Among the 200,000 people identified, 1% (2,022) had a reported HbA1c (a measure of average blood glucose levels for the last two to three months) of 48mmol/mol (6.5%) or over. This is the threshold at which – when combined with additional measures – Type 2 diabetes is diagnosed.

The researchers linked the Biobank data with the individuals’ GP records and found it took an average of 2.3 years following the elevated HbA1c test to receive a clinical diagnosis of Type 2 diabetes. Almost a quarter of people (23%) had still not received a diagnosis after five years of having elevated blood glucose levels.

The team examined factors associated with an increased delay in receiving a diagnosis and found that women were likely to wait longer for a diagnosis. They also found that having a lower HbA1c within the Type 2 diabetes range, and/or lower BMI, was associated with a delayed diagnosis. The researchers suggest that this was because these people may be less likely to experience symptoms or may be less likely to be given a test to confirm Type 2 diabetes.

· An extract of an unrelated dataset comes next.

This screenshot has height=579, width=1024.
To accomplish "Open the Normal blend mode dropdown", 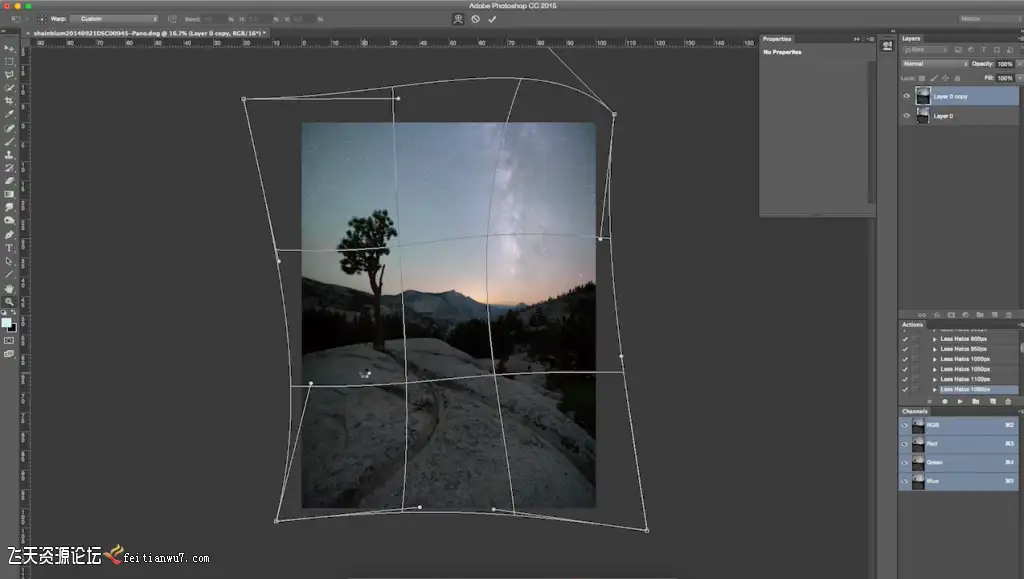I will pos(935,64).
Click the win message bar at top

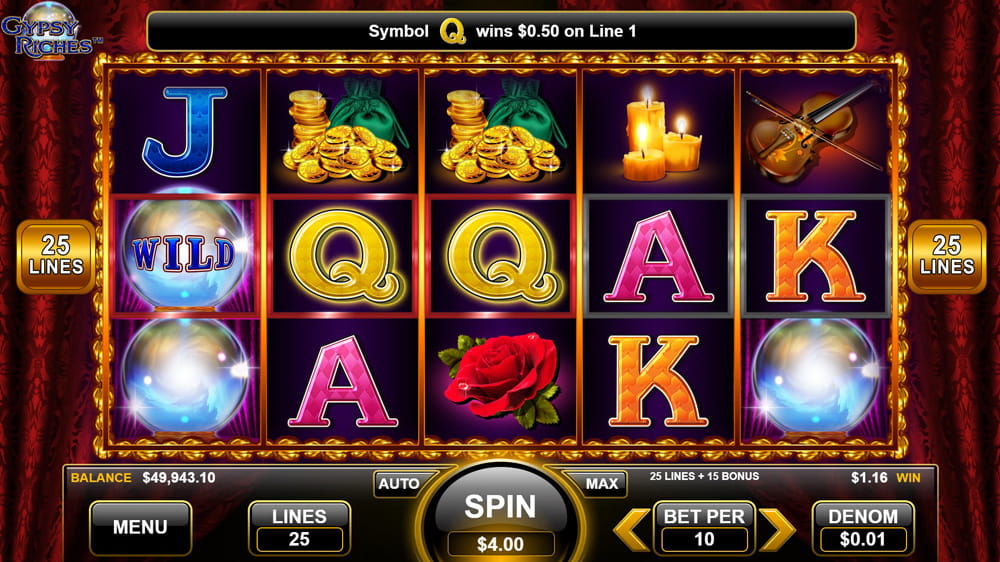pyautogui.click(x=501, y=31)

The findings build on preliminary data that suggested screening those aged 40–70 years would ensure a timely diagnosis of Type 2 diabetes, allowing people to get the treatment they need to live well and avoid serious, potentially life-altering diabetes complications. They also emphasise the need for increased awareness among healthcare professionals of the importance of Type 2 diabetes checks in women and people of a lower bodyweight.